13. The processing system ofclaim 12, wherein the pumping port is located at least partially beneath each of the plural article supports.

14. The processing system ofclaim 12, wherein each of the plural article supports is supplied, via its respective stem, with DC potential, helium gas, and coolant.

15. The processing system ofclaim 12, wherein each of the plural stems comprises bellows permitting linear motion, along a longitudinal axis of that stem, of the respective article support with respect to the bottom wall of the chamber body.

16. A processing system for simultaneously processing two semiconductor articles under substantially identical process conditions, the processing system comprising:

a chamber having a first bottom wall with a pumping port formed therein;

a vacuum pump in fluid communication with the pumping port;

a first article support disposed inside the chamber body, the first article support comprising: a first upper surface, and a first lower surface facing the bottom wall;

a first stem supporting the first article support, the first stem extending from the bottom wall to the first lower surface, wherein the first article support is sufficiently wide to support one of the two semiconductor articles on the first upper surface, and the first article support is substantially wider than the first stem;

a second article support disposed inside the chamber body, the second article support comprising: a second upper surface, and a second lower surface facing the bottom wall; and

a second stem supporting the second article support, the second stem extending from the bottom wall to the second lower surface, wherein the second article support is sufficiently wide to support the other of the two semiconductor articles on the second upper surface, and the second article support is substantially wider than the second stem;

wherein the pumping port is located at least partially beneath the first article support and at least partially beneath the second article support.

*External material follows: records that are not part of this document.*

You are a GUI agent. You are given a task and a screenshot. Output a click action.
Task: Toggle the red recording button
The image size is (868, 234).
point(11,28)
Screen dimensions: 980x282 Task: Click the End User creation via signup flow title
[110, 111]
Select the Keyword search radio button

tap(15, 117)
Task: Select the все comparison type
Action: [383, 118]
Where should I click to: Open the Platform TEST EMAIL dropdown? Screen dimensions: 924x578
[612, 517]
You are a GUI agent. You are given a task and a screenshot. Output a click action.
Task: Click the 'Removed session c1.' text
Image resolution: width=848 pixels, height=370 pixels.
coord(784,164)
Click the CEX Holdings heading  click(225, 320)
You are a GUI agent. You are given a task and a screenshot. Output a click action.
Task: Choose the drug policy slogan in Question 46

17. The processing system ofclaim 16, wherein the first and second article supports each have geometric centers, and wherein the first stem connects to the first article support substantially at its geometric center and the second stem connects to the second article support substantially at its geometric center.

18. The processing system ofclaim 16, wherein the first and second article supports are each supplied, via their respective stems, with DC potential, helium gas, and coolant.

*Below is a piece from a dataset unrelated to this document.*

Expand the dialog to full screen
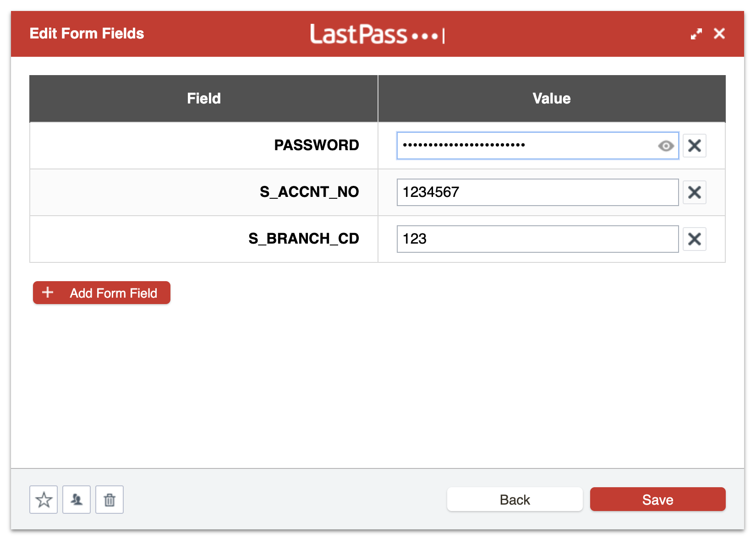point(696,33)
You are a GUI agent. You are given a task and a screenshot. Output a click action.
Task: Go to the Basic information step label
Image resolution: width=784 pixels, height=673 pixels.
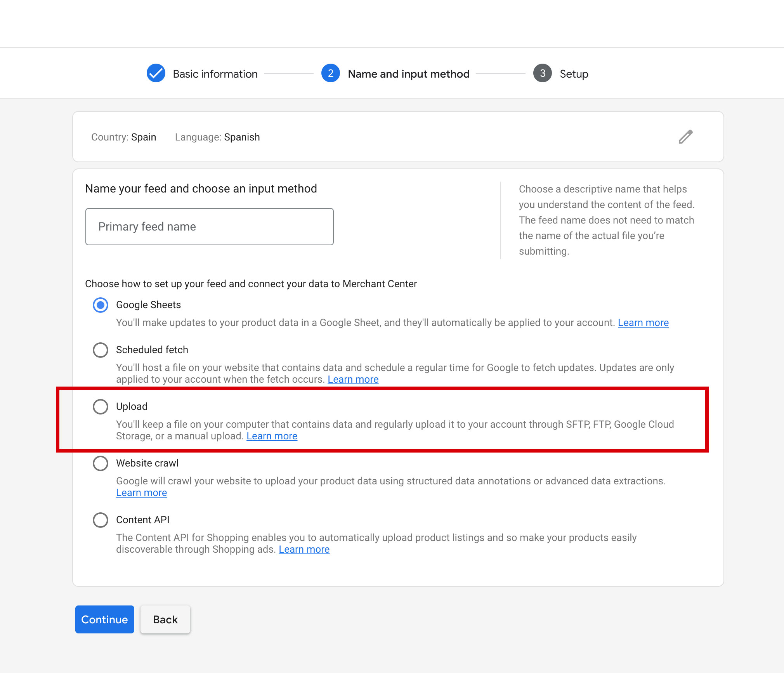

19. The processing system ofclaim 16, wherein the first stem comprises bellows permitting linear motion, along a longitudinal axis of the first stem, of the first article support with respect to the bottom wall of the chamber body; and

wherein the second stem comprises bellows permitting linear motion, along a longitudinal axis of the second stem, of the second article support with respect to the bottom wall of the chamber body.